— Task brief —
Please transcribe every entry below exactly as written.

"""

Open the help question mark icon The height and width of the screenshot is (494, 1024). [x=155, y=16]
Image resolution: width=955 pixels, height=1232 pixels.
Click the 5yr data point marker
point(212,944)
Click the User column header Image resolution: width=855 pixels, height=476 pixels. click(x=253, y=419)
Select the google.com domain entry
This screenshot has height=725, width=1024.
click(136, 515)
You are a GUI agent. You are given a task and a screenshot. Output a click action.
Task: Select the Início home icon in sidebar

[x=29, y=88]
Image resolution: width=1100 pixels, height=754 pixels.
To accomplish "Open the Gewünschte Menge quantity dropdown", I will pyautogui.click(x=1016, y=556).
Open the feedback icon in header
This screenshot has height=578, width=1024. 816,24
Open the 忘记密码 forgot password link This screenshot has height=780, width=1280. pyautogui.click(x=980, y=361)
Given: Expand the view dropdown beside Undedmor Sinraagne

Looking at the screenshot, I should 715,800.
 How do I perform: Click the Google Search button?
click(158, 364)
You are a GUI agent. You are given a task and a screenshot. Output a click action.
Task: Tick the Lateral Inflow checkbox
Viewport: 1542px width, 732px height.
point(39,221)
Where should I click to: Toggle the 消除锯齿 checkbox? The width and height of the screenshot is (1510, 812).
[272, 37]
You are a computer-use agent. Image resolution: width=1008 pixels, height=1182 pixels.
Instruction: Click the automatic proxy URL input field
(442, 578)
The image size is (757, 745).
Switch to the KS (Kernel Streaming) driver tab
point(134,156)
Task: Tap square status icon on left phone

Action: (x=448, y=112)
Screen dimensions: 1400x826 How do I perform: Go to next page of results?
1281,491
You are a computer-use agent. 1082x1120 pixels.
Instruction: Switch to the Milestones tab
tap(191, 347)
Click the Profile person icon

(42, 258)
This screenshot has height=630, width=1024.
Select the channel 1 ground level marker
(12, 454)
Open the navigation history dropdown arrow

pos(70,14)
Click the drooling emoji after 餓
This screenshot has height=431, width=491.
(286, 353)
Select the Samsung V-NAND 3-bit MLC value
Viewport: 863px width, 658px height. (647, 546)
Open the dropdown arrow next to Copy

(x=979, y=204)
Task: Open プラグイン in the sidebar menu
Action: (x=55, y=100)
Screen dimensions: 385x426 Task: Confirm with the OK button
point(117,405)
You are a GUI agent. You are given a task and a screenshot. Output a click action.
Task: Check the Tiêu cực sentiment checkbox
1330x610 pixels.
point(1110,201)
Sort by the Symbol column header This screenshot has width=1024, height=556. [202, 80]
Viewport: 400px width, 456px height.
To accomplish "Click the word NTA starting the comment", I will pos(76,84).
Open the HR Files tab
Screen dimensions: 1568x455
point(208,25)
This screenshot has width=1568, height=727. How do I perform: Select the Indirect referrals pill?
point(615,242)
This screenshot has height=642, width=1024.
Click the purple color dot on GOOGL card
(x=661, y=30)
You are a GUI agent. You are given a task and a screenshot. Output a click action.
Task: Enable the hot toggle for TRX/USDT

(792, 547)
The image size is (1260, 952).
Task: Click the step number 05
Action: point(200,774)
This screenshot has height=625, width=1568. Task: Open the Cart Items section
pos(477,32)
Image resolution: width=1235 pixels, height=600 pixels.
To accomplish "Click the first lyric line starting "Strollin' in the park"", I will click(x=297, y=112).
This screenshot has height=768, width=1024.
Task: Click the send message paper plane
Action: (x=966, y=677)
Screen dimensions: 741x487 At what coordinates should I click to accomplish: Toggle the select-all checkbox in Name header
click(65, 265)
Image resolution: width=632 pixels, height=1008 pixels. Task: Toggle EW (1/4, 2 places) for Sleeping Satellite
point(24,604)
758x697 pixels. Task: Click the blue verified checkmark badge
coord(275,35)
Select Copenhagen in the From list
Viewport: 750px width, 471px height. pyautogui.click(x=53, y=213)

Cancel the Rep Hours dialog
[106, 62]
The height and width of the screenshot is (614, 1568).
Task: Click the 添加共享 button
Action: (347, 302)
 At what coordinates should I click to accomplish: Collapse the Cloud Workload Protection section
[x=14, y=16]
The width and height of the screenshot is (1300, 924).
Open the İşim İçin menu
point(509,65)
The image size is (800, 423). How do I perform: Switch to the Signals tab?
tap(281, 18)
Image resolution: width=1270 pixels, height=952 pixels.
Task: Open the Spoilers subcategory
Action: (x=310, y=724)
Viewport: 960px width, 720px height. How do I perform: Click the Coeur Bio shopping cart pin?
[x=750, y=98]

"""

— Task result —
Open the help question mark icon The height and width of the screenshot is (494, 1024). [x=155, y=16]
Image resolution: width=955 pixels, height=1232 pixels.
Click the 5yr data point marker
point(212,944)
Click the User column header Image resolution: width=855 pixels, height=476 pixels. click(x=253, y=419)
Select the google.com domain entry
This screenshot has height=725, width=1024.
click(136, 515)
You are a GUI agent. You are given a task and a screenshot. Output a click action.
Task: Select the Início home icon in sidebar

[x=29, y=88]
Image resolution: width=1100 pixels, height=754 pixels.
To accomplish "Open the Gewünschte Menge quantity dropdown", I will pyautogui.click(x=1016, y=556).
Open the feedback icon in header
This screenshot has height=578, width=1024. 816,24
Open the 忘记密码 forgot password link This screenshot has height=780, width=1280. pyautogui.click(x=980, y=361)
Given: Expand the view dropdown beside Undedmor Sinraagne

Looking at the screenshot, I should 715,800.
 How do I perform: Click the Google Search button?
click(158, 364)
You are a GUI agent. You are given a task and a screenshot. Output a click action.
Task: Tick the Lateral Inflow checkbox
Viewport: 1542px width, 732px height.
point(39,221)
Where should I click to: Toggle the 消除锯齿 checkbox? The width and height of the screenshot is (1510, 812).
[272, 37]
You are a computer-use agent. Image resolution: width=1008 pixels, height=1182 pixels.
Instruction: Click the automatic proxy URL input field
(442, 578)
The image size is (757, 745).
Switch to the KS (Kernel Streaming) driver tab
point(134,156)
Task: Tap square status icon on left phone

Action: (x=448, y=112)
Screen dimensions: 1400x826 How do I perform: Go to next page of results?
1281,491
You are a computer-use agent. 1082x1120 pixels.
Instruction: Switch to the Milestones tab
tap(191, 347)
Click the Profile person icon

(42, 258)
This screenshot has height=630, width=1024.
Select the channel 1 ground level marker
(12, 454)
Open the navigation history dropdown arrow

pos(70,14)
Click the drooling emoji after 餓
This screenshot has height=431, width=491.
(286, 353)
Select the Samsung V-NAND 3-bit MLC value
Viewport: 863px width, 658px height. (647, 546)
Open the dropdown arrow next to Copy

(x=979, y=204)
Task: Open プラグイン in the sidebar menu
Action: (x=55, y=100)
Screen dimensions: 385x426 Task: Confirm with the OK button
point(117,405)
You are a GUI agent. You are given a task and a screenshot. Output a click action.
Task: Check the Tiêu cực sentiment checkbox
1330x610 pixels.
point(1110,201)
Sort by the Symbol column header This screenshot has width=1024, height=556. [202, 80]
Viewport: 400px width, 456px height.
To accomplish "Click the word NTA starting the comment", I will pos(76,84).
Open the HR Files tab
Screen dimensions: 1568x455
point(208,25)
This screenshot has width=1568, height=727. How do I perform: Select the Indirect referrals pill?
point(615,242)
This screenshot has height=642, width=1024.
Click the purple color dot on GOOGL card
(x=661, y=30)
You are a GUI agent. You are given a task and a screenshot. Output a click action.
Task: Enable the hot toggle for TRX/USDT

(792, 547)
The image size is (1260, 952).
Task: Click the step number 05
Action: point(200,774)
This screenshot has height=625, width=1568. Task: Open the Cart Items section
pos(477,32)
Image resolution: width=1235 pixels, height=600 pixels.
To accomplish "Click the first lyric line starting "Strollin' in the park"", I will click(x=297, y=112).
This screenshot has height=768, width=1024.
Task: Click the send message paper plane
Action: (x=966, y=677)
Screen dimensions: 741x487 At what coordinates should I click to accomplish: Toggle the select-all checkbox in Name header
click(65, 265)
Image resolution: width=632 pixels, height=1008 pixels. Task: Toggle EW (1/4, 2 places) for Sleeping Satellite
point(24,604)
758x697 pixels. Task: Click the blue verified checkmark badge
coord(275,35)
Select Copenhagen in the From list
Viewport: 750px width, 471px height. pyautogui.click(x=53, y=213)

Cancel the Rep Hours dialog
[106, 62]
The height and width of the screenshot is (614, 1568).
Task: Click the 添加共享 button
Action: (347, 302)
 At what coordinates should I click to accomplish: Collapse the Cloud Workload Protection section
[x=14, y=16]
The width and height of the screenshot is (1300, 924).
Open the İşim İçin menu
point(509,65)
The image size is (800, 423). How do I perform: Switch to the Signals tab?
tap(281, 18)
Image resolution: width=1270 pixels, height=952 pixels.
Task: Open the Spoilers subcategory
Action: (x=310, y=724)
Viewport: 960px width, 720px height. How do I perform: Click the Coeur Bio shopping cart pin?
[x=750, y=98]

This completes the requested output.